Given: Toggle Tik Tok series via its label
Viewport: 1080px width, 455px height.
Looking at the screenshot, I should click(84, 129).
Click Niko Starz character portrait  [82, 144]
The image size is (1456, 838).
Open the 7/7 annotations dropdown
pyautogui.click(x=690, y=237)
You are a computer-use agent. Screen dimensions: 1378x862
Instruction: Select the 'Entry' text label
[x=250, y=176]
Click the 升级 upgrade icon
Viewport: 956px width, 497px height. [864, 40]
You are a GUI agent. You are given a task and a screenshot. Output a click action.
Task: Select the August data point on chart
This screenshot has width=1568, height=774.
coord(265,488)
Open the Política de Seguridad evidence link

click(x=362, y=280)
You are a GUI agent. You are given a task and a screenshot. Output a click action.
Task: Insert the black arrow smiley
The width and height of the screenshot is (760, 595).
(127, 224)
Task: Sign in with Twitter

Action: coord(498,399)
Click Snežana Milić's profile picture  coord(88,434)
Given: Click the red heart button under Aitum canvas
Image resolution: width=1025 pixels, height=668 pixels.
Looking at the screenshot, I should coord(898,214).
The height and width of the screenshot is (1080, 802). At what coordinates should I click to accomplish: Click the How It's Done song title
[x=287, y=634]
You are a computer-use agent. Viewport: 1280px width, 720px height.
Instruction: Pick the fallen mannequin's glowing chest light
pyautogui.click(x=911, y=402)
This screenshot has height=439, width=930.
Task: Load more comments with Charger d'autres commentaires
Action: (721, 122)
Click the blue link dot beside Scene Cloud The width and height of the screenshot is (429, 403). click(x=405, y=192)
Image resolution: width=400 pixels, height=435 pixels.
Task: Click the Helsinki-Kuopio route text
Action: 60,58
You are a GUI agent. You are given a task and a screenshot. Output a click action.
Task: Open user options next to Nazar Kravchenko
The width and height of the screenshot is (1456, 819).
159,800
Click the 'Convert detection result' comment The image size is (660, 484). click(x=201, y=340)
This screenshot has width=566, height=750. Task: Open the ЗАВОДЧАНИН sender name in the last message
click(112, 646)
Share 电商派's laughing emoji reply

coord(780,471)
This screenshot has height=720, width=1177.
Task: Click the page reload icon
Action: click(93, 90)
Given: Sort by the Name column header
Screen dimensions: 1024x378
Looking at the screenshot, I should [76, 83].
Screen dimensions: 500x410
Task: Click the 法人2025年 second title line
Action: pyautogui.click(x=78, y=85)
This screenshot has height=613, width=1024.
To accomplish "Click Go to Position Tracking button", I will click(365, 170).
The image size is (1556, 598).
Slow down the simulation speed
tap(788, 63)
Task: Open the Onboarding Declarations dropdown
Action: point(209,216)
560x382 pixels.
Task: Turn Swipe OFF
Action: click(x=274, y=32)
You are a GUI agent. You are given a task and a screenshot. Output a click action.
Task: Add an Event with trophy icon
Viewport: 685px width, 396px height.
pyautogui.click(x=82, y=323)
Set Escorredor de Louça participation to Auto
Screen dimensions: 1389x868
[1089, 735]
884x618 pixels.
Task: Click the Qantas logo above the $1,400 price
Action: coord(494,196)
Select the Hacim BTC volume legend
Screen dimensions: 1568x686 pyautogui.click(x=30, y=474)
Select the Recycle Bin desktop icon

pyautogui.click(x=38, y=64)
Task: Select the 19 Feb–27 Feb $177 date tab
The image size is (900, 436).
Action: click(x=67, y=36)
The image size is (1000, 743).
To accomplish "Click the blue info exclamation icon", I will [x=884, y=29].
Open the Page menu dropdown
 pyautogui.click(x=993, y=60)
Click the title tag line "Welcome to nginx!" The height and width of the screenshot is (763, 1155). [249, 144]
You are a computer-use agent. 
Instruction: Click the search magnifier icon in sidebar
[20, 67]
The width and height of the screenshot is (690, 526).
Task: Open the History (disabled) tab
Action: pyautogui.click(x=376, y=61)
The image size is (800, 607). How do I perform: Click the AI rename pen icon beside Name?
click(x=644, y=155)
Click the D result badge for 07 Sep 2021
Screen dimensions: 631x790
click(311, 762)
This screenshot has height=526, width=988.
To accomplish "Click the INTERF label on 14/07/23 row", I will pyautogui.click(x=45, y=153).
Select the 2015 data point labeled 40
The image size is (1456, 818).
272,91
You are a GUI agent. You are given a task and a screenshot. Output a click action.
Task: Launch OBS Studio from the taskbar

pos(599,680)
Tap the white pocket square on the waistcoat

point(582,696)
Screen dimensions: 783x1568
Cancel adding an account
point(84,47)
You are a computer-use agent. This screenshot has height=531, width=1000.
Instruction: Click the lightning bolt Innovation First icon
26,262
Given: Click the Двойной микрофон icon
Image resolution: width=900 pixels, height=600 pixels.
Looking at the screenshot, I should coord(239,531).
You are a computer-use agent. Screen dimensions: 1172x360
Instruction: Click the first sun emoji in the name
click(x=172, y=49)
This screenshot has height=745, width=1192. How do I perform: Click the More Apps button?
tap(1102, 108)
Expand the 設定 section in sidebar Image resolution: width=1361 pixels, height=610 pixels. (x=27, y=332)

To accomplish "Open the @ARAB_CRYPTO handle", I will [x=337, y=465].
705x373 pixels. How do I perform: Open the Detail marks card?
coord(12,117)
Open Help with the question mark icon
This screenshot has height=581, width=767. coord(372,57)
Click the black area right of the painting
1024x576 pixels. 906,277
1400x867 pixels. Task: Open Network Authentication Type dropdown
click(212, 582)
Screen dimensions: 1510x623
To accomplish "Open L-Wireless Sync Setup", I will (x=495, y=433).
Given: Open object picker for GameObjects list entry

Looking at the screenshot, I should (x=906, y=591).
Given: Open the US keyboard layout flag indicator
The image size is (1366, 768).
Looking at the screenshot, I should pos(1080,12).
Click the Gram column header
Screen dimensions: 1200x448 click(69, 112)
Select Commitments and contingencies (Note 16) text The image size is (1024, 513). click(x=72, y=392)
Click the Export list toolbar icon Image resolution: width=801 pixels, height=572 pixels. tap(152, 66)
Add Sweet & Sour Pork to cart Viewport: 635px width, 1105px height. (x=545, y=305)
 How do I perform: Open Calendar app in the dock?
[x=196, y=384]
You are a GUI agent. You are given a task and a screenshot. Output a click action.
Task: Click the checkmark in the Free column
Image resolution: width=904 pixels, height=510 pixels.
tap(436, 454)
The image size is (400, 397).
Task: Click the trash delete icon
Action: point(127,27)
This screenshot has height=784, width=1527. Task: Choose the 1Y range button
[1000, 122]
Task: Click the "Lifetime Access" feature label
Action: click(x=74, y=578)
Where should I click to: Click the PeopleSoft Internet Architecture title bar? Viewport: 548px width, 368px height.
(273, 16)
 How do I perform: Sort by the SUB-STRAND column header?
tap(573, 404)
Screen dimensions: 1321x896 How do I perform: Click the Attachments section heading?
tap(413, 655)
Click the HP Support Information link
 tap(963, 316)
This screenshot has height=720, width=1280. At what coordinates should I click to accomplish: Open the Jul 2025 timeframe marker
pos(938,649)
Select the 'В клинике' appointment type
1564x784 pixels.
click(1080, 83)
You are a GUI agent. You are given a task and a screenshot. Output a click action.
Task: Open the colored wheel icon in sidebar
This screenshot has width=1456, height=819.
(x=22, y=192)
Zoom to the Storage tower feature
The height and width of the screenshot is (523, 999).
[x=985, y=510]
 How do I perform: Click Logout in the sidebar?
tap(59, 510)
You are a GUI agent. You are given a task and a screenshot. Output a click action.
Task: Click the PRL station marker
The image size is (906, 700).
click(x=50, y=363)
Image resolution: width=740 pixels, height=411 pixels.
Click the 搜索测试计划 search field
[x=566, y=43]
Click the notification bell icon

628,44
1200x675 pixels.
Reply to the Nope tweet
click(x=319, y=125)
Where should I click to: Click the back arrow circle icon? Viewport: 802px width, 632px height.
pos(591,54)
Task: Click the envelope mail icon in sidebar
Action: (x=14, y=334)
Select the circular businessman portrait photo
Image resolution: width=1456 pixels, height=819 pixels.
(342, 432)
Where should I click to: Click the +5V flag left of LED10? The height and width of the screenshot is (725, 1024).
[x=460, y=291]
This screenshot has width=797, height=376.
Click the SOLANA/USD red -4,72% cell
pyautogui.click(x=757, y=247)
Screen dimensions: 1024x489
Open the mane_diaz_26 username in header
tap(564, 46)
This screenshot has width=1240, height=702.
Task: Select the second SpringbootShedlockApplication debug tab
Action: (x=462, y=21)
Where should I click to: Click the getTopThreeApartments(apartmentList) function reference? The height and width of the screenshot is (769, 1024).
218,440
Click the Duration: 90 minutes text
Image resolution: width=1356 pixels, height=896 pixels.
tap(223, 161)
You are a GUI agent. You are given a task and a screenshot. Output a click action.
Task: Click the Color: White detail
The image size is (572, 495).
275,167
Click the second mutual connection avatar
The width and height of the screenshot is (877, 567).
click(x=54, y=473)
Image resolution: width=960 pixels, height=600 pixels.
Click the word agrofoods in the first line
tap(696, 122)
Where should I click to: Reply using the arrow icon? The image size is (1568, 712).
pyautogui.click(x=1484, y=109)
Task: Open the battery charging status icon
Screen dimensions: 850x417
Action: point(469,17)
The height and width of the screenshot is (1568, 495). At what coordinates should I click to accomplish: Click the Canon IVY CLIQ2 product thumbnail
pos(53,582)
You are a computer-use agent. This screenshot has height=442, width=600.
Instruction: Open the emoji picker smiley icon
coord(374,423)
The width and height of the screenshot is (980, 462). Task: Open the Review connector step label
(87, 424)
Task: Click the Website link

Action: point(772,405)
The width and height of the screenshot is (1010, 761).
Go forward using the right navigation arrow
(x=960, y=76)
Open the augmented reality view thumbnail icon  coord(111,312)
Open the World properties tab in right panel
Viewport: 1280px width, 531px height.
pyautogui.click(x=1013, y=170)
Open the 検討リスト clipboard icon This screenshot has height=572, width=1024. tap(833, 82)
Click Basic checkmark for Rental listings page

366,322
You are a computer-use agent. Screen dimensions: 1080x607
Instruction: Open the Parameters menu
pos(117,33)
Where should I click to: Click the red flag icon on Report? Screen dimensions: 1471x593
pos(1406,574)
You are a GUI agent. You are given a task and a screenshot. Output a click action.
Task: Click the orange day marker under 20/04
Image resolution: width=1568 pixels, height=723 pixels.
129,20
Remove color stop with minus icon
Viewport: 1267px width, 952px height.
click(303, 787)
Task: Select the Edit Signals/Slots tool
※
Please show the lines of the material that contain the string "under".

ANSWER TO THE PROBLEM ->
Given: Click the red heart button under Aitum canvas
Task: Click the orange day marker under 20/04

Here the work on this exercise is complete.